Y, sin embargo, el pasado está lleno de culpas. Los años del terror se construyeron sobre actuaciones que no eran inocentes. El ‘algo habrá hecho’ que se convirtió en estandarte de estigmatización de las víctimas equivalía a llamarlas culpables. Hubo listas negras, señalamientos de objetivos, ‘ETA, mátalos’. A la derecha se la consideró culpable por ser de derechas; a los militantes de UCD los asesinaron por ser de centro. La agresividad se propagó por el País Vasco señalando culpables: el que era españolista, el que no pagaba la extorsión (‘paga y calla’, coreado en campos de fútbol), aquel cuyas ideas no encajaban con el cerrilismo totalitario. Invocan hoy la inocencia, pero no tuvieron reparos en inventar culpables y celebrar los atentados.
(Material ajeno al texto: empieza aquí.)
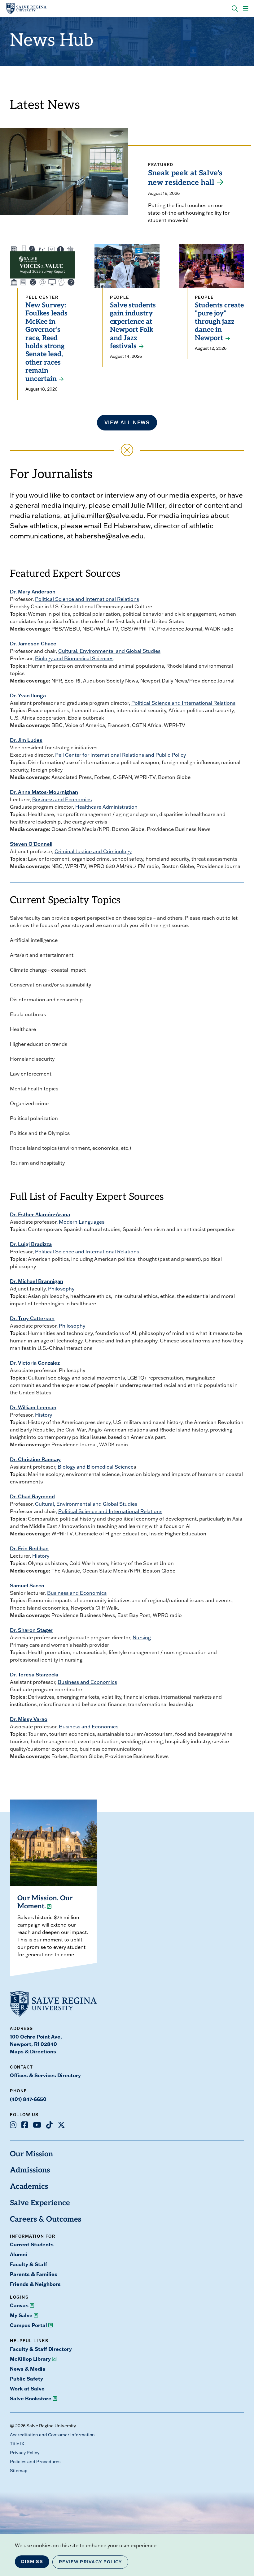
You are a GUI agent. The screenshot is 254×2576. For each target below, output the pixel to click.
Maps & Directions (33, 2051)
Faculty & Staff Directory (41, 2349)
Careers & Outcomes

La democracia venció al terrorismo, pero el lenguaje no ha cambiado. Bildu llama «a luchar» en la calle y las instituciones por «la liberación nacional y social de Euskal Herria». Suena a letanía de otros tiempos, supuesto que tal lucha callejera no consistirá en saludar amablemente a los vecinos para animarlos a liberarse (nacional y socialmente).
Una década después de desaparecer ETA, subsisten ámbitos que siguen glorificando al terrorista, sosteniendo su inocencia y, en consecuencia, la existencia de culpables a los que forzosamente tienen que ver en el ámbito de la democracia: no cabe la inocencia sin la culpabilidad ajena. «Este pueblo está determinado a alcanzar sus objetivos», asegura Sortu: «Se lo debemos a cuantos nos han precedido en esta larga lucha». Aquí no se aprecia ningún repudio del terror.